◆ **TRY IT**
Using the data below, return every line that holds the word "dimensions".

Stored data

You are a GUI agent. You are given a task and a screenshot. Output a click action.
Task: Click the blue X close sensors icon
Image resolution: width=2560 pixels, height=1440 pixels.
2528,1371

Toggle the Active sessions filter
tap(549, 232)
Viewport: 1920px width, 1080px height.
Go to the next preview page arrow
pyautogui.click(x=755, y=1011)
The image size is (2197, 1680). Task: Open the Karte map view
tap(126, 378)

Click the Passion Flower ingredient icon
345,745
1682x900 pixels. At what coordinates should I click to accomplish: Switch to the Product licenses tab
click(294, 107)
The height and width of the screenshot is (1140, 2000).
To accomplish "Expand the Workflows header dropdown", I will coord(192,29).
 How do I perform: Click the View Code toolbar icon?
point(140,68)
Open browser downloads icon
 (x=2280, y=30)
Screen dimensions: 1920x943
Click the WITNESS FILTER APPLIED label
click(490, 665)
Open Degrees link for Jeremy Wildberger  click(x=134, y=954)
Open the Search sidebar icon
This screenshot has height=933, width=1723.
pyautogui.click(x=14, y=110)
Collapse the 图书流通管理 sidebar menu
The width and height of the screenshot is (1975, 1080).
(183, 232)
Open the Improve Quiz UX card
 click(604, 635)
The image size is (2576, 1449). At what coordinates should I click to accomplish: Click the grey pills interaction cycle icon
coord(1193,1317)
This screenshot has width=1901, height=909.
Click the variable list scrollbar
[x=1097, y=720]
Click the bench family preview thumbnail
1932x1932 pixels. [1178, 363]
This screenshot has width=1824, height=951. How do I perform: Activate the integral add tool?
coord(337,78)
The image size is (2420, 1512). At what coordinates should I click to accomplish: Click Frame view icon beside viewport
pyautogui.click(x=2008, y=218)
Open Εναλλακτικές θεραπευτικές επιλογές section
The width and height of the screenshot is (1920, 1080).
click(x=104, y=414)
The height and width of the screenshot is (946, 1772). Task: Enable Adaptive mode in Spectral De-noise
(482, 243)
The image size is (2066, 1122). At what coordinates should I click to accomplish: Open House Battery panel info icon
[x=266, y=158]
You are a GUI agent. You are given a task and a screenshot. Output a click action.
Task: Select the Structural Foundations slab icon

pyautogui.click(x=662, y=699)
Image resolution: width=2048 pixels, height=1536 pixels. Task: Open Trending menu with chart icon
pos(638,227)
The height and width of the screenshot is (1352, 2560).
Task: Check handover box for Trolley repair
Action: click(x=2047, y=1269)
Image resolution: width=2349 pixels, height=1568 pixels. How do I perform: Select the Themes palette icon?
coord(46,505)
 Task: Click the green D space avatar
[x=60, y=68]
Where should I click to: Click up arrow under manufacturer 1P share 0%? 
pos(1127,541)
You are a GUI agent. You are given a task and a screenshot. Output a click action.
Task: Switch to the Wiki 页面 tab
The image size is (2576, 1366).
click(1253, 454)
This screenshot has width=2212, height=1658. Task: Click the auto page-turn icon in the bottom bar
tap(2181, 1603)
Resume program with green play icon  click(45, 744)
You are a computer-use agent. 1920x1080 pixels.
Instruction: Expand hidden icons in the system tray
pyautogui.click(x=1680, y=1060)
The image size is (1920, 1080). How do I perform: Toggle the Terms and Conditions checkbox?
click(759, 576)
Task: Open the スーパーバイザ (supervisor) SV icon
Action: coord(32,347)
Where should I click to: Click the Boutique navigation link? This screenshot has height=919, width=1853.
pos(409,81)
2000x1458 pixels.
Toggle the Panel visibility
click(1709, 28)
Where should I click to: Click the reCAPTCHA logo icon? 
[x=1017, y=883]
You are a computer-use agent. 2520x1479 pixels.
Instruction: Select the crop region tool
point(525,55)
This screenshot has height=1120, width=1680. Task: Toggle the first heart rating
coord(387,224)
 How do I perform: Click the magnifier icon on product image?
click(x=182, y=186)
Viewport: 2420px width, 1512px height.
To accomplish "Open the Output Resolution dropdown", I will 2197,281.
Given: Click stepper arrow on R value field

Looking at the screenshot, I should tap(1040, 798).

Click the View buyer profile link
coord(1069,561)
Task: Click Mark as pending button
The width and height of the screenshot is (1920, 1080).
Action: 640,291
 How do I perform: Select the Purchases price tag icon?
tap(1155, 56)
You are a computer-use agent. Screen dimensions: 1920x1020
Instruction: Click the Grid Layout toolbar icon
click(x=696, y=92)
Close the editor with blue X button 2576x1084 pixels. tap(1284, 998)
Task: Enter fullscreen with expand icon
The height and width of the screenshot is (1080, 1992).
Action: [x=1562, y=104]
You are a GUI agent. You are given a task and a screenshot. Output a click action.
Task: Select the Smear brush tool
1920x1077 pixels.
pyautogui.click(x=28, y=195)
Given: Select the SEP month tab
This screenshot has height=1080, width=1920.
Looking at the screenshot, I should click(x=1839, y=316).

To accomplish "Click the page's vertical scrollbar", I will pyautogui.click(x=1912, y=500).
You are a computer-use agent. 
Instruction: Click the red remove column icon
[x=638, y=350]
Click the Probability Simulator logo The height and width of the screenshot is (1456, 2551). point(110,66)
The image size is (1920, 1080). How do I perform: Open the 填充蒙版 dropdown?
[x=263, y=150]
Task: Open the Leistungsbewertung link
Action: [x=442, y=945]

◆ **SOLUTION TO THE EXERCISE**
Screen dimensions: 1920x943
You are a computer-use agent. Screen dimensions: 1920x1020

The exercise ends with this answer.